Федор Иванович поднялся, внимательно посмотрел.
— На женщину надо каждую секунду смотреть, Федя. Стой на цыпочках, как будто лезгинку танцуешь, и не своди глаз. Каждая женщина — необыкновенное явление. Неповторимое.
— Но ведь во всех сидит Модильяни, — заметил Федор Иванович.
— Не мешай! — вдруг озлился Кеша. — Я тебе этого не говорил никогда! Ты лучше слушай, — голос его стал тихим. — Ты слу-ушай. Когда она разденется... Когда шагнет к тебе, она увидит эту коробочку. А ты ее заранее подставь. На видное место. И еще лучше, если нарисуешь на ней собачку смешную. Она схватит, обязательно схватит! И пальчиком тык туда. И все скрепки рассыплются по комнате. Ах! — кинется их собирать, забудет все. Федька! Это такие движения! А ты смотри! Смотри! Не упусти ничего. Это пятьдесят процентов познания жизни! Больше никогда такой живой красоты не увидишь. Чудо! Пик жизни! Пройдет и все — жизнь пролетела. И не вернешь. Я там донышко выдрал, в коробке. Как ни повернет — все равно рассыплются.
— Ишь ты, изобретатель...
— Спасибо скажешь, дурачок. А мне остается только слушать твой рассказ...

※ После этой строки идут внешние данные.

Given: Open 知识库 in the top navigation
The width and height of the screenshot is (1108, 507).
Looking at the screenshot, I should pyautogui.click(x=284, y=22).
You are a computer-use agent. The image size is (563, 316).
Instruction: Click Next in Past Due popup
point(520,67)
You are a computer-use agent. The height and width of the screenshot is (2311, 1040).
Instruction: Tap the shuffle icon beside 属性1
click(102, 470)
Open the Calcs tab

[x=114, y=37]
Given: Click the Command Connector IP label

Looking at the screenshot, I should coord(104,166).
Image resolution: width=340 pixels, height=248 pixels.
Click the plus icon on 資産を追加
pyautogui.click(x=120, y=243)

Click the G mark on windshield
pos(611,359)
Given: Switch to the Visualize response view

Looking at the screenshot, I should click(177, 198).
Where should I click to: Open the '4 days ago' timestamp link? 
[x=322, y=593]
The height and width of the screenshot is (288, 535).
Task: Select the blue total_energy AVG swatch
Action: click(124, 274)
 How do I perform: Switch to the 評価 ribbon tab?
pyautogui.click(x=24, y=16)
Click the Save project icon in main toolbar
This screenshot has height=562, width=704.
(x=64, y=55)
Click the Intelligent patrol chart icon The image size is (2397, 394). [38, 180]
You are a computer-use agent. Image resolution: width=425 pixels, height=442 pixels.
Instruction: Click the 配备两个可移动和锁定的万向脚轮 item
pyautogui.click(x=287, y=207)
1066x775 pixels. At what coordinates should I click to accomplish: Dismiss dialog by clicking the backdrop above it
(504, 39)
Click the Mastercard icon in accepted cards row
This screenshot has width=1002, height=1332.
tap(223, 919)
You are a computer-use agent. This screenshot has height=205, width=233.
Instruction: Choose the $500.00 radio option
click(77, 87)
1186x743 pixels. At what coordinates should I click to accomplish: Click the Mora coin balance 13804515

— Ну вот ты повесил нос. Так она же к тебе и сейчас приходит.
— Жалеет, я же говорил. Жалеет. Невозможно терпеть!
— Но у тебя же всегда есть про запас!
— Не обижай меня, Федя. У меня горе.
— Ну и что — вот придет...
— Придет и тоскует. Невозможно! Говорит, нам нет хода назад.
— А ты-то! Такое дело, а он тут... Мены со мной затеял какие-то. Кровать, скрепки предлагаешь... Послушай, ты зачем мне... Зачем эти скрепки даришь? — Федор Иванович не мог смотреть в явно лгущие глаза Кеши и говорил, отвернувшись.
— Не нужны? Тогда давай назад. Считаю: Раз! Два!.. Ишь, вцепился. Ха-а! Греховодник ты, Федька. Смотри, потом расскажи мне, как прошел сеанс. Доложишь все подробно.
Да, Федор Иванович вцепился в этот коробок, как в драгоценность. Только он не собирался любоваться и изощрять до таких тонкостей наслаждение, может быть, и ожидавшее его в отдаленном будущем. Он готовил себе муку и не знал, перенесет ли он ее. Видавшая виды чуткость его уже проникла в цели Кеши, а сатанинская изобретательность ревнивца подсказала ему страшный план.
«Тоскует... Но все-таки назад хода нет! Леночка, я тебе прощу! Все без остатка! — так думал он, пряча в карман пальто коробок со скрепками. — Даже нет — какое может быть у меня право ее прощать или не прощать. Я просто заставлю ее улыбнуться, будто ничего не было».
Но, шагая домой, он то и дело трогал в кармане эту проклятую коробку.
«Кошмар какой-то, — думал Федор Иванович. — Кешка применил уже эти скрепки. Для своих эстетических... У нее, конечно, рубец в душе остался. Она же — чистейшее существо! Он тоже помнит и про этот рубец. Психолог... Хотел, чтобы я взял эту кровать в качестве брачного ложа. Чтоб напомнил ей о... А потом доложил чтоб о впечатлении... Ужас! Ну, Кеша, ну, ты садист! Хочешь надеть „сэра Пэрси“ и показаться ей. И посмотреть на реакцию! Теперь вот скрепки сунул. Изобрета-атель! Ничего не выйдет, ничего!»
«Но прояснить всю картину надо», — шепнула в нем та страсть, что ищет новых, непереносимых страданий.